* _Brief_
Write out exactly the lines below that run from the line containing "You are a GUI" through the last line of the records.

* _Exercise materials_
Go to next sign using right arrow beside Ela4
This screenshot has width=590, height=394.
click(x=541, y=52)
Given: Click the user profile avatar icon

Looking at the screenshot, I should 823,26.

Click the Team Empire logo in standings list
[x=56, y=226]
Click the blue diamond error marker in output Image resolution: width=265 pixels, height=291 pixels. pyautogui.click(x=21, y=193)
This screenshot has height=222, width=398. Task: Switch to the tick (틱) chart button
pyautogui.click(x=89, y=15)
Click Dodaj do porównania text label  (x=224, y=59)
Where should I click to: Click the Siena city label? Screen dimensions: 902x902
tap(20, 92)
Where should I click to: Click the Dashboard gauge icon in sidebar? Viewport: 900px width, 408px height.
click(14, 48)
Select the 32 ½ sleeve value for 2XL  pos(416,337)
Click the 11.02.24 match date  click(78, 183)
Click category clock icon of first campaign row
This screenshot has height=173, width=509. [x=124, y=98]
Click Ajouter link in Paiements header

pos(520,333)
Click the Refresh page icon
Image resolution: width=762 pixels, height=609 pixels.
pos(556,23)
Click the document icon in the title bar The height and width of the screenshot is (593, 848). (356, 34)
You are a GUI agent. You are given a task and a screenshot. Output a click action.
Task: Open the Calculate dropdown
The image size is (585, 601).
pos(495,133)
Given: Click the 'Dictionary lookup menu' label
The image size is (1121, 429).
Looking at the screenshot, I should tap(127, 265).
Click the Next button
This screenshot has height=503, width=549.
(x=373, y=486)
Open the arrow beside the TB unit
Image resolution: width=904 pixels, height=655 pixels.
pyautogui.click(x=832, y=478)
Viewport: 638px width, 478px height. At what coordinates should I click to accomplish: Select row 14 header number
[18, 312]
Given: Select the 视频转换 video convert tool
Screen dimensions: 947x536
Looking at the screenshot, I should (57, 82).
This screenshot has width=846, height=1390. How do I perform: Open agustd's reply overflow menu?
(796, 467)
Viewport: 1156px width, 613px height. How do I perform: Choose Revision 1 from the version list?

* _Exercise output_
You are a GUI agent. You are given a task and a screenshot. Output a click action.
Task: Open the Calculate dropdown
The image size is (585, 601).
pos(495,133)
Given: Click the 'Dictionary lookup menu' label
The image size is (1121, 429).
Looking at the screenshot, I should tap(127, 265).
Click the Next button
This screenshot has height=503, width=549.
(x=373, y=486)
Open the arrow beside the TB unit
Image resolution: width=904 pixels, height=655 pixels.
pyautogui.click(x=832, y=478)
Viewport: 638px width, 478px height. At what coordinates should I click to accomplish: Select row 14 header number
[18, 312]
Given: Select the 视频转换 video convert tool
Screen dimensions: 947x536
Looking at the screenshot, I should (57, 82).
This screenshot has width=846, height=1390. How do I perform: Open agustd's reply overflow menu?
(796, 467)
Viewport: 1156px width, 613px height. How do I perform: Choose Revision 1 from the version list?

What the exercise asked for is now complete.